Rohrmeisterei unplugged mit Bad Temper Joe und Greyhound George

Schwerte. Rohrmeisterei unplugged gefällig? Bitte schön, das können Sie haben! Für Dienstag (2. Oktober) hat Chris Kramer zwei Vollblutmusiker eingeladen: Bad Temper Joe und Greyhound George. Natürluch wird auch der Zeremonienmeister selbst wieder in die Saiten greifen und seiune Harp spielen. Das alles beginnt um 19.30 Uhr in der Rohrmeisterei (Ruhrstraße 20). Tickets (14€ VVK / 16€ AK) gibt’s hier: www.rohrmeisterei-schwerte.de

Bad Temper Joe

Bad Temper Joe – dieser Name steht für Blues. Doch man hüte sich, den Bielefelder sofort in eine Schublade zu stecken!
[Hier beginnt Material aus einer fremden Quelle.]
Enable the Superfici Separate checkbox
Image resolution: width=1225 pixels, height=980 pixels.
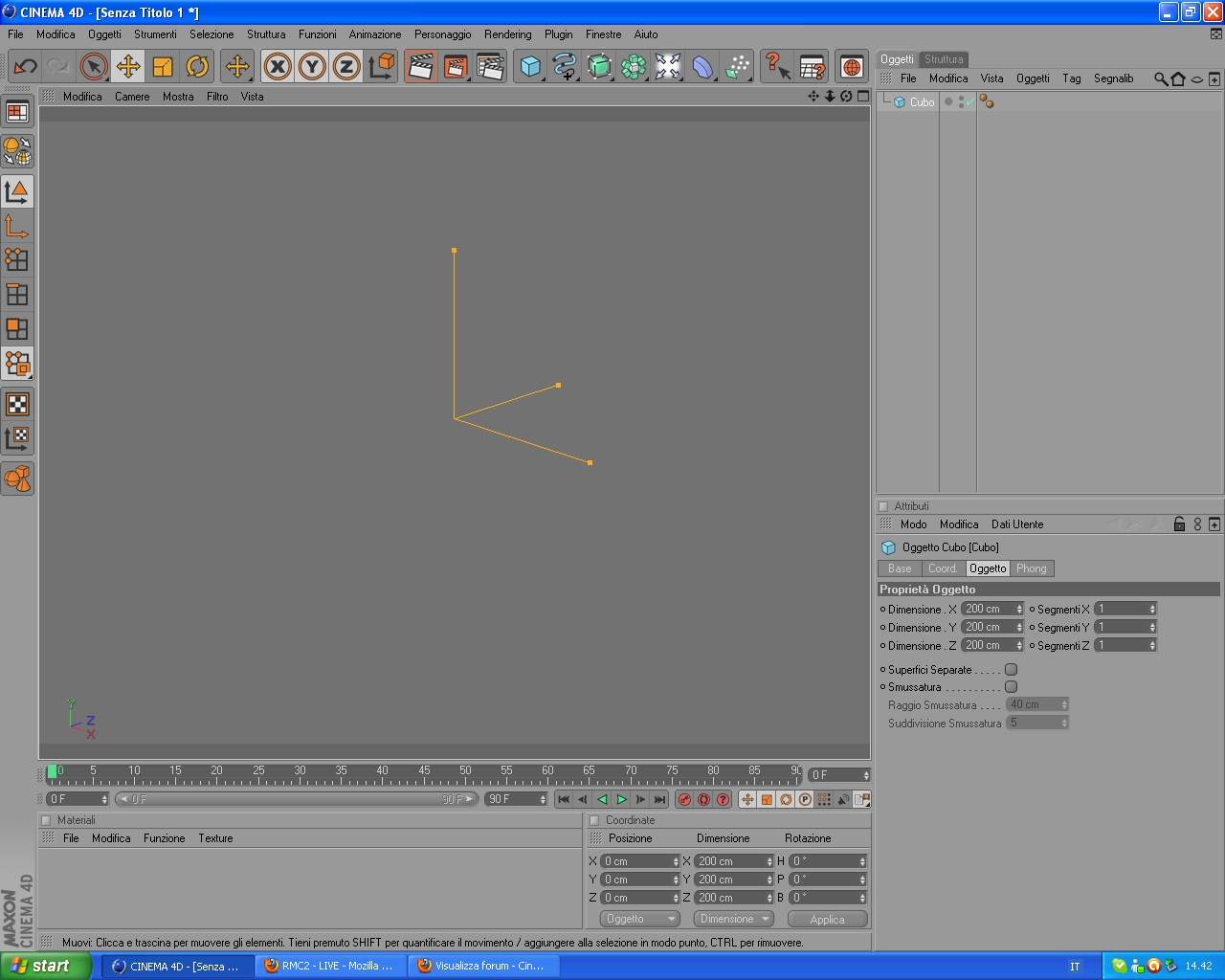pos(1011,670)
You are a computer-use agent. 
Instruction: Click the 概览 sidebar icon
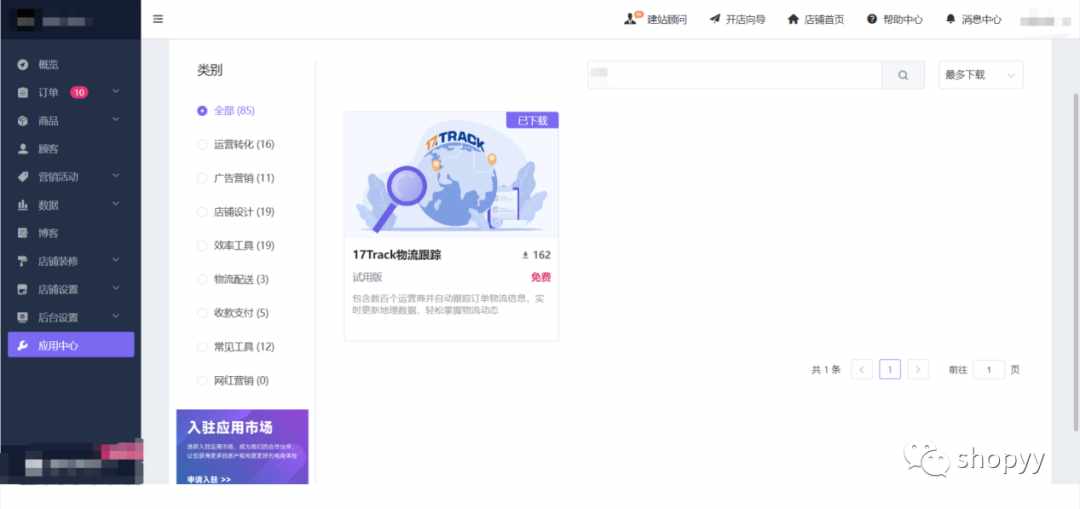pos(23,65)

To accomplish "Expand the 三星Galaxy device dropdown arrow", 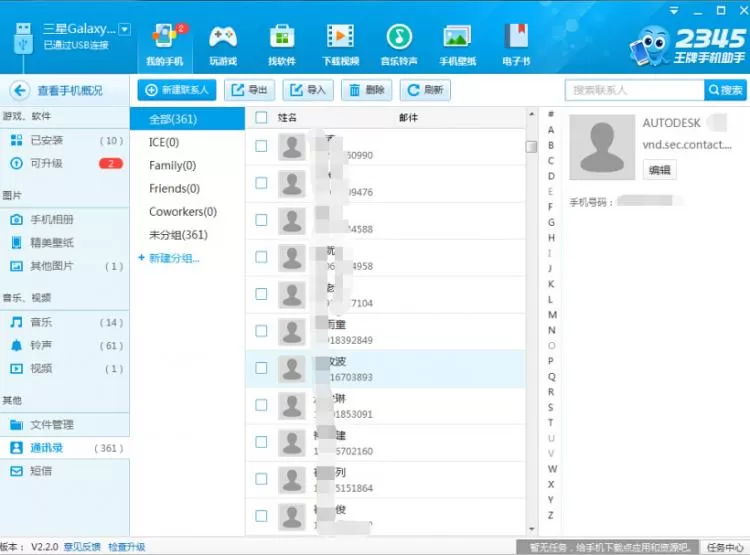I will (124, 30).
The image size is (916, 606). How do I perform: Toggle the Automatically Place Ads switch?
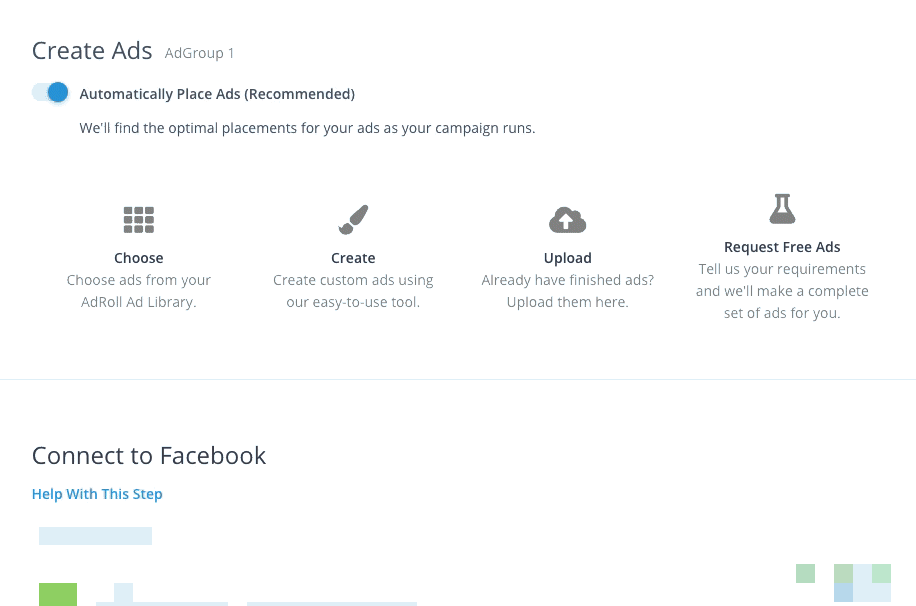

Man kann sich sicher sein, wenn Bad Temper Joe sich über seiner Lap Slide Gitarre beugt und den Blues spielt, liefert er einen herzzerreißenden, gefühlvollen und einmaligen Sound, der komplett sein eigen ist. Das ist der richtige, wahre, aber ungewöhnliche Blues. In der heimischen Szene hat sich der mürrische 25-jährige mit der rauhen, knarzigen Stimme durch eine Vielzahl an Konzerten schnell einen Namen gemacht und gilt bei Insidern längst nicht mehr nur als Geheimtipp. Mit seinem Debütalbum „Sometimes A Sinner“ (Timezone/2014) machte er den ersten Schritt in Richtung nationaler Bühnen und deutete noch im gleichen Jahr mit dem Livealbum „Man for the Road“ an, dass sein Weg noch lange nicht zu Ende ist.

www.badtemperjoe.com

Greyhound George

Greyhound George wurde 1961 in Bielefeld geboren und spielte bereits in der Schulzeit – nachdem er schon als Teenager Bluesgrößen wie Big Joe Williams, Champion Jack Dupree und Albert Collins hautnah erleben durfte – in Blues- und Skifflebands. Unter anderem mit Harmonica-Legende Piet Ebenfeld als Begleitband von „Louisiana Red“ und in dem legendären WDR-TV-Feature „Von Chicago nach Gütersloh“. Seit 2007 ist Greyhound George als Solokünstler und mit verschiedenen musikalischen Partnern unterwegs. Außerdem ist er Gastgeber des Blue Monday in Schildesche, wo er regelmäßig mit wechselnden musikalischen Gästen auftritt.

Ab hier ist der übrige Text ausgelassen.